今天给别人分享比特币白皮书时才发现,第11小结Calculations部分当时并没有仔细理解消化,中间还有很多知识点值得仔细研究,虽然现在还是有几处没有吃透的地方,但先记录下来希望大家讨论解决。
首先先附上原文片段
We consider the scenario of an attacker trying to generate an alternate chain faster than the honest chain. Even if this is accomplished, it does not throw the system open to arbitrary changes, such as creating value out of thin air or taking money that never belonged to the attacker. Nodes are not going to accept an invalid transaction as payment, and honest nodes will never accept a block containing them. An attacker can only try to change one of his own transactions to take back money he recently spent.

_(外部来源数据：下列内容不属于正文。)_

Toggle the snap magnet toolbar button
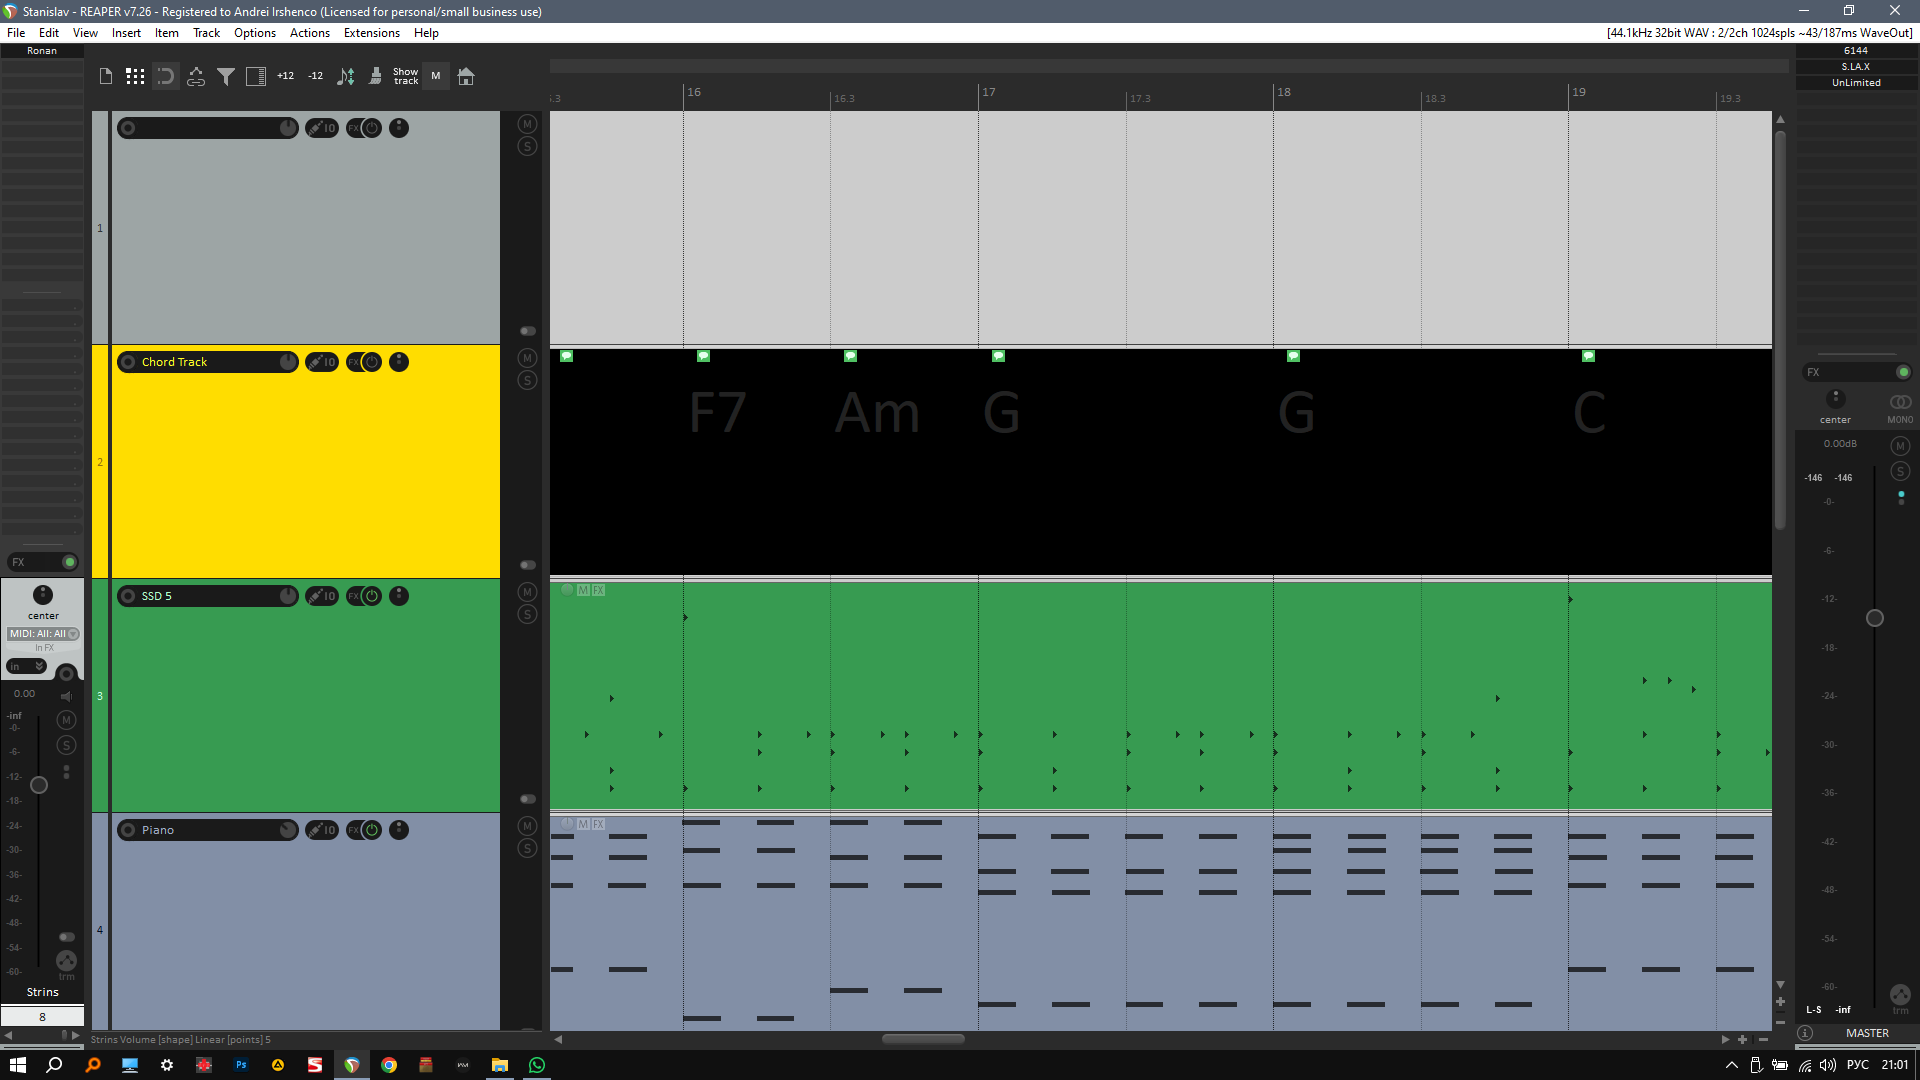 click(x=166, y=76)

The race between the honest chain and an attacker chain can be characterized as a Binomial Random Walk. The success event is the honest chain being extended by one block, increasing its lead by +1, and the failure event is the attacker’s chain being extended by one block, reducing the gap by -1.
The probability of an attacker catching up from a given deficit is analogous to a Gambler’s Ruin problem. Suppose a gambler with unlimited credit starts at a deficit and plays potentially an infinite number of trials to try to reach breakeven. We can calculate the probability he ever reaches breakeven, or that an attacker ever catches up with the honest chain, as follows [8]:
p = probability an honest node finds the next block
q = probability the attacker finds the next block
\(q_z\)= probability the attacker will ever catch up from z blocks behind
$$
q_z=
\begin{cases}
1 &\mbox{if $p\leq$q}\\
\left(\frac{q}{p}\right)^z &\mbox{if $p>$q }
\end{cases}
$$
上面这个公式的来由作者用两个模型做出了类比,一个是二项随机游走(Binomial Random Walk)另外一个是赌徒破产问题(Gambler’s Ruin Problem)。那么接下来我们从这两个模型入手分析公式的来由。
赌徒破产模型
二阶线性递归
首先我们先要有一个预备知识那就是二阶线性递归。
二阶线性递归是指数列的一项是由前两项的线性组合决定的,次数为一次。通常二阶线性递归的形式可以如下表示:
$$ a_n = pa_{n-1} + qa_{n-2} $$
设 \( \alpha, \beta. \)拼凑等比数列,使得,
$$
\begin {aligned}
a_n = pa_{n-1} + qa_{n-2} \\
a_n = (\alpha+\beta)a_{n-1}-\alpha\beta a_{n-2} \
\end {aligned}
$$
所以,
$$
\begin{cases}
\alpha+\beta=p \\
\alpha\beta=q
\end{cases}
$$
若 \( \alpha\not=\beta. \)则
$$ a_n - \alpha a_{n-1}=\beta^{n-2}(a_2-\alpha a_1) $$
又由于\(\alpha,\beta 具有对称性\)
$$
\begin{cases}
\beta a_n - \alpha\beta a_{n-1}=\beta^{n-1}(a_2-\alpha a_1) \\
\alpha a_n - \beta a_{n-1}=\alpha^{n-1}(a_2-\beta a_1)
\end{cases}
$$
解得,
$$ a_n=\frac{a_2-\alpha a_1}{\beta(\beta-\alpha)}\beta^n + \frac{a_2-\beta a_1}{\alpha(\alpha-\beta)}\alpha^n $$
从上面的式子可以发现特征根法的结果为:
$$ a_n=A\alpha^n + B\beta^n$$
其中A,B可以带入两个特殊值求解出,例如\(a_1,a_2。\alpha,\beta\)则为递推公式\(a_n=pa_{n-1}+qa_{n-2}\)对应特征方程\(x^2=px+q\)的两个根。
赌徒模型
此时我们引入赌徒破产问题,假设游戏中赌徒有\(\alpha \)的概率赢得一元,\(1-\alpha \)的概率输掉一元。现在赌徒拥有h元,他的目标是N元,当他成功赢到N元(即手里的前变为N)或者输光已有的h元(手头钱为0)则游戏结束。P(N|h)可以表示赌徒拥有h元赢到N的概率。明显有两个值我们可以求解得P(N|0)=0, P(N|N)=1.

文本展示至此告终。